In a controlled study, Apple researchers tested large language models (LLMs) such as Anthropic’s Claude 3.7 Sonnet, DeepSeek-V3, and their “reasoning-optimized” versions (Claude 3.7 with Thinking and DeepSeek-R1). The team applied classic logic puzzles like the Tower of Hanoi and River Crossing—well-established benchmarks for testing A.I. algorithms, planning and reasoning capabilities. The Tower of Hanoi tests recursion and step-by-step problem-solving, while River Crossing puzzles assess an A.I.’s ability to plan and execute multi-step solutions.
Apple’s researchers categorized the puzzles into three difficulty levels: low (3 steps), medium (4–10 steps) and high (11–20 steps). While most models handled the simpler tasks with reasonable success, their performance dropped dramatically as the puzzles grew more complex—regardless of model size, training method or computational power. Even when given the correct algorithm or allowed to use up to 64,000 tokens—a large computational budget—the models offered only shallow responses, and performance did not improve even with explicit access to the solution algorithm.
Through this study, Apple researchers argue that what we often refer to as “reasoning” may, in fact, be little more than sophisticated pattern-matching. They describe this phenomenon as a “counterintuitive scaling limit,” where models, despite having ample computational resources, exert less effort as the complexity increases.
“Current evaluations focus primarily on established mathematical and coding benchmarks, emphasizing final answer accuracy,” Apple wrote in a blog post about the findings. “However, this paradigm often suffers from data contamination and fails to provide insights into the structure and quality of reasoning traces. Our setup allows analysis not only of the final answers but also of the internal reasoning traces, offering insights into how Large Reasoning Models (LRMs) ‘think.’”

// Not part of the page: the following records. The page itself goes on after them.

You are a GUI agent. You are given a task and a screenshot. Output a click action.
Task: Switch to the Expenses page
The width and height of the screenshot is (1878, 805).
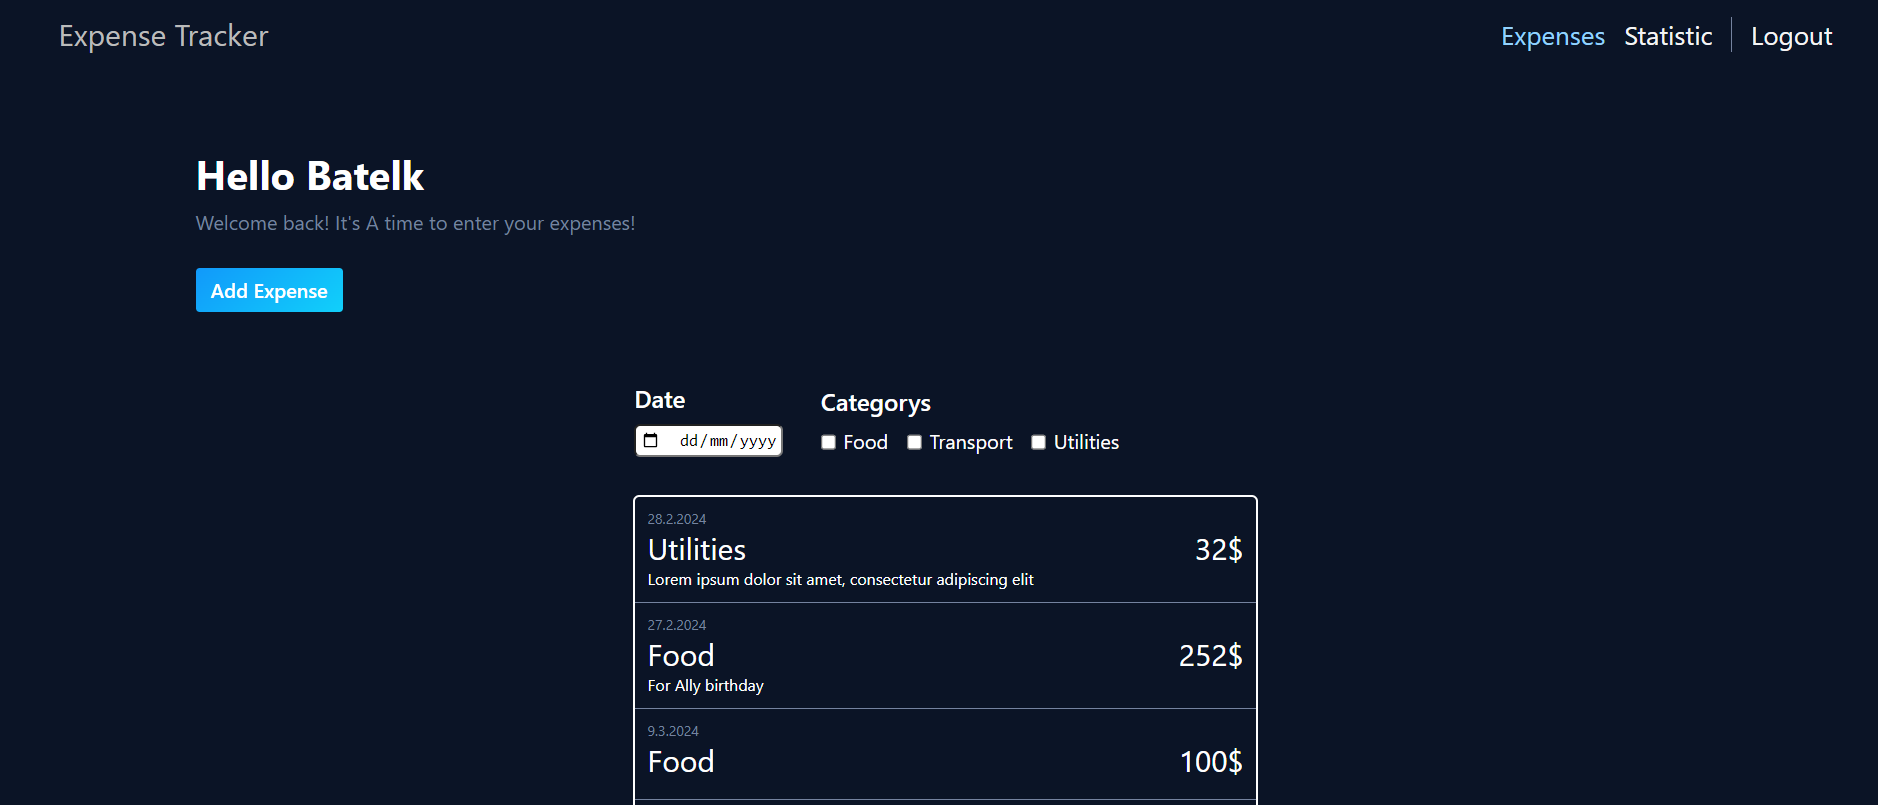[1552, 36]

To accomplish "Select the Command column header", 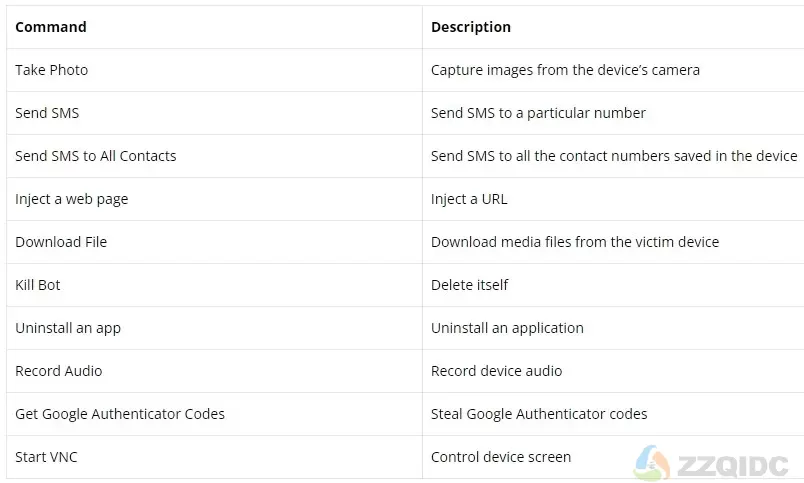I will pyautogui.click(x=214, y=27).
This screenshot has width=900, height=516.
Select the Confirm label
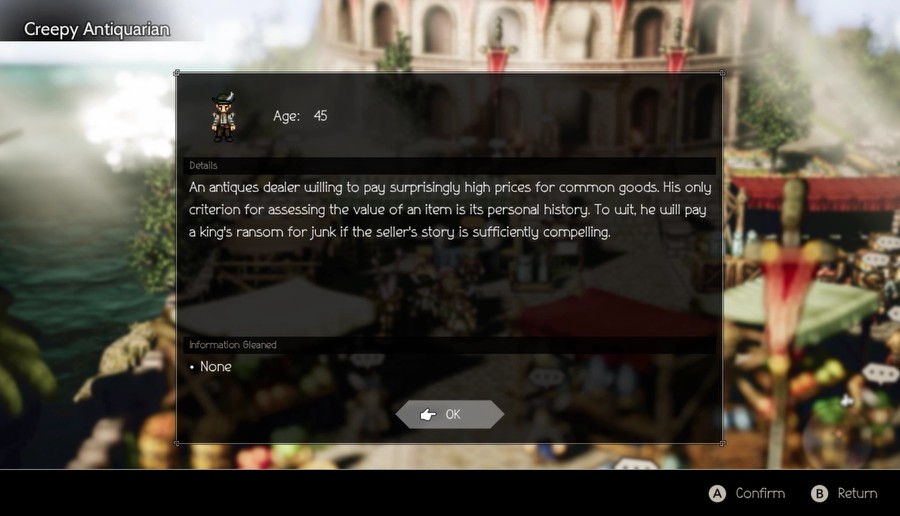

This study introduces much-needed rigor to a field often dominated by marketing hype, especially at a time when tech giants are touting A.G.I. as just around the corner. It may also explain Apple’s more cautious approach to A.I. development.
Apple reports its own A.I. progress at WWDC
The research paper was dropped days before Apple’s annual WWDC developers conference, which kicked off today. In the opening keynote, Apple executives unveiled the Foundation Models framework. This framework will enable developers to integrate A.I. models into their apps, facilitating capabilities such as image generation, text creation and natural language search.